CraftWorks Restaurants & Breweries adds Stan Frankenthaler, who joins the team as chief officer of food, beverage and strategic supply. He will lead what the franchise calls its “culinary reinvention efforts,” and oversee food and beverage initiatives for all the CraftWorks concepts. He was vice president of global innovation and executive corporate chef at Dunkin’ Brands.
Attorney Paul Fransway joins the Dickinson Wright law office in Ann Arbor, Michigan, as co-leader of the firm’s franchise and distribution practice group.
Executive Care appoints franchise operations and growth expert Todd Leonard to vice president of operations and franchise development. He served at 7-Eleven, Cendant and the National Football League.
CruiseOne promotes Rosemarie Reed to vice president of marketing, where she will oversee the consumer marketing and creative services teams. “Since joining us six years ago, Rosemarie has proven her ability in multiple roles to add value to this business and has demonstrated leadership attributes,” said Debbie Fiorino, senior VP of CruiseOne.
Fish Window Cleaning Services selects Randy Cross as its new president. While maintaining ownership of his Fish franchise location in Grand Rapids, Michigan, Cross will lead a team of 25 at Fish headquarters as they support 250 franchise locations and develop new territories. “Other than decisions of faith and family, joining Fish Window Cleaning has been one of the best decisions of my life,” Cross said.
Franchise attorney Alexander Tuneski joins DLA Piper’s franchise and distribution practice as of counsel in the Washington, D.C., office. He was counsel with Kilpatrick Townsend & Stockton.
Yogurtland adds Craig Takiguchi as vice president of brand management. Formerly with the parent company of Japan-based Beard Papa’s Sweets Café, Takiguchi takes the newly created position and will report to founder and President Phillip Chang.
Christina Russell joins Camp Bow Wow as its new president, bringing “invaluable experience” to the franchise, the company said. She will focus on accelerated growth and heightened profitability “across the board.” She was with Curves International, starting as a franchisee and later becoming VP of operations for franchisees across the U.S. and Canada.
Burger 21 promotes Mike Remes to corporate chef and field trainer. Remes will manage all aspects of the brand’s menu development, including its monthly featured burgers and shakes, while overseeing training and operations for all new restaurant openings. “It is our pleasure to recognize Mike’s leadership and contributions to the success of Burger 21’s restaurant operations,” said Mark Johnston, president and chief concept officer of Front Burner Brands, the franchisor’s management company.
An Eastern Illinois University marketing professor and franchising expert, Marko Grunhagen, is the new president of the International Society of Franchising. The group focuses on the promotion of franchising through research. “Today franchising—whether we like it or not—is very vital,” he said.
Allison Becht joins Marks & Klein, the Red Bank, New Jersey, law firm, and will add “great depth” to the M&A practice, the firm said.

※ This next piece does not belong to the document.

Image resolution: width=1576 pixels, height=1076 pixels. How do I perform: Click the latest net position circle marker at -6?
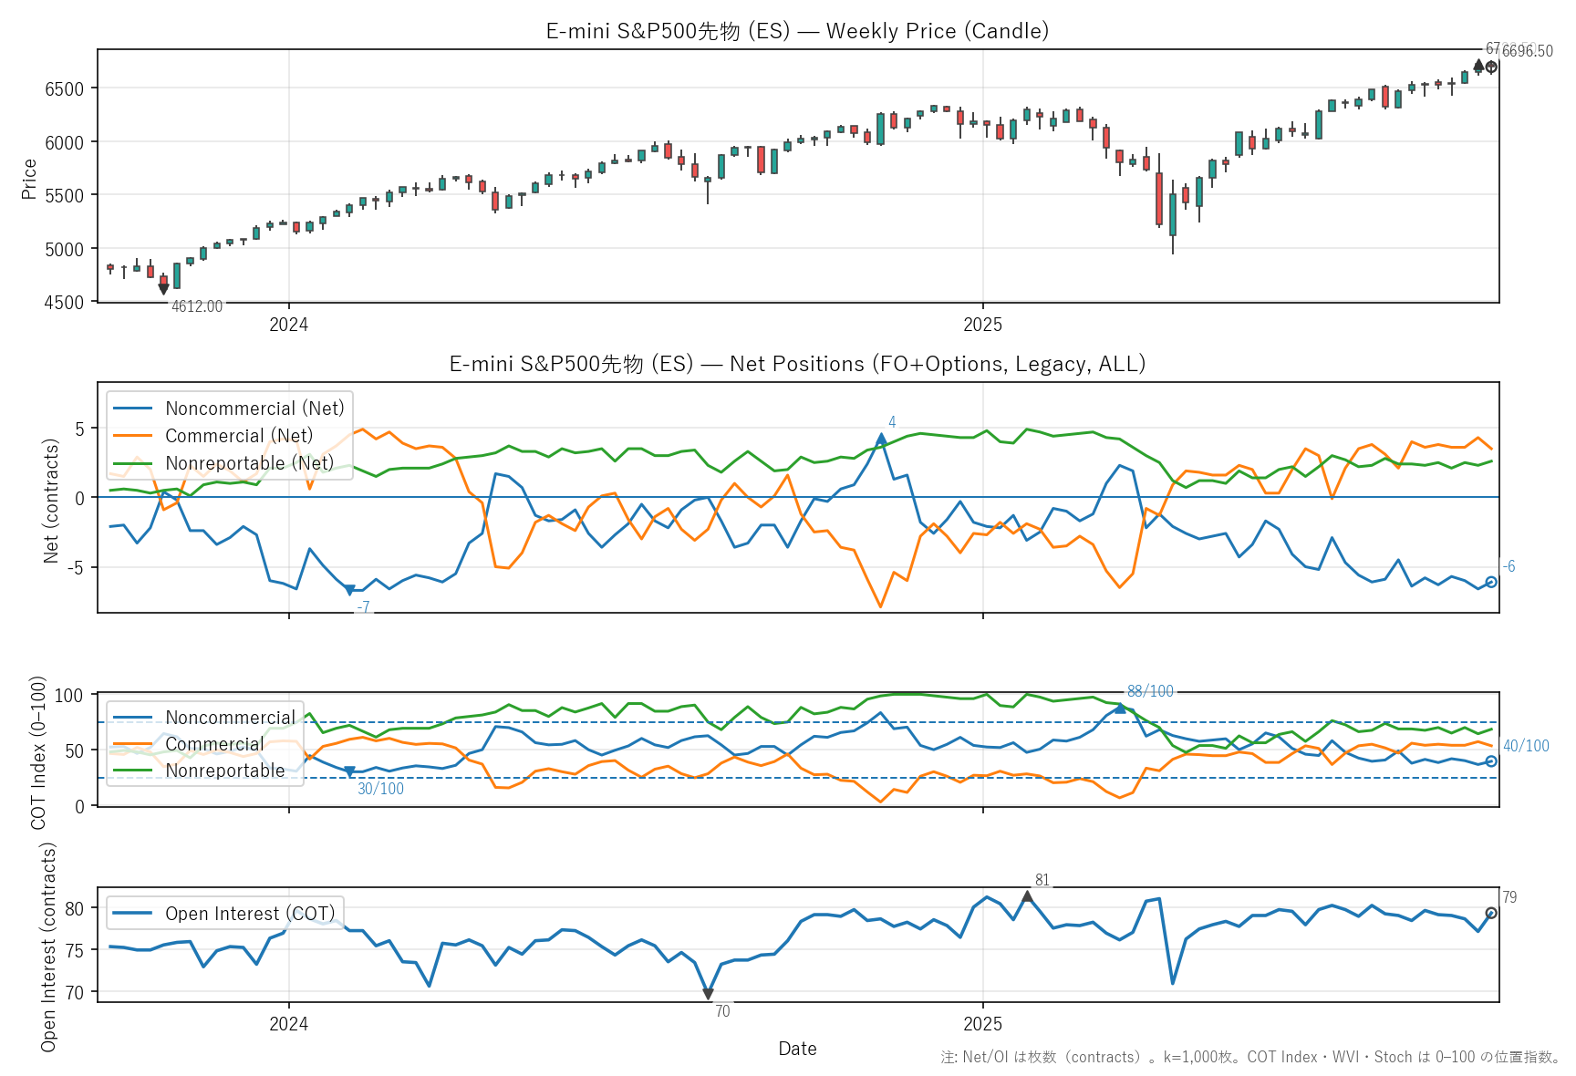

From massages to eyelashes, but don’t call it a detour
John Leonesio is best known as co-founder of Massage Envy, now with more than 1,200 locations, and the pioneer in offering massages to the masses via membership.
Then he turned to The Joint when it had 12 locations, a franchise offering chiropractic care via membership, now with 230 units open and in the planning stages for an initial public offering, he said.
Now he’s the newly named CEO of Amazing Lash Studio, a Miami-based franchise offering eyelash extensions via memberships, with 33 franchises awarded and 12 locations open.
“People always ask me, why do you do all these different businesses? And I say they’re not different. They’re the same model,” Leonesio says. “I don’t stray too far out of my comfort zone.”
He’d been offering advice informally for a few years to Ed Lee, the founder of Amazing Lash Studio. “I always like to see a year or two of history for any model, really, before I want to start franchising it, because they have a lot of operational issues to work out,” he says.
Lee built half-a-dozen corporate stores, convincing Leonesio it was ready to go. In this case, Leonesio also needed to be convinced eyelash extensions were a service with staying power.
Leonesio is 63 now, living in Scottsdale, Arizona, and has officially formed the Leonesio Group to develop brands. “I retired several times and I’m getting good at it,” he says with a laugh. “I retired from Massage Envy at 57. That lasted about three months.”
But when the company gets to a certain size, don’t expect him to stick around.
“I like startups,” he says. “I like to provide all the infrastructure, but after a certain point and everything’s in place, theoretically there’s not a lot for me to do. But I still sit on the boards to make sure they continue to operate properly.”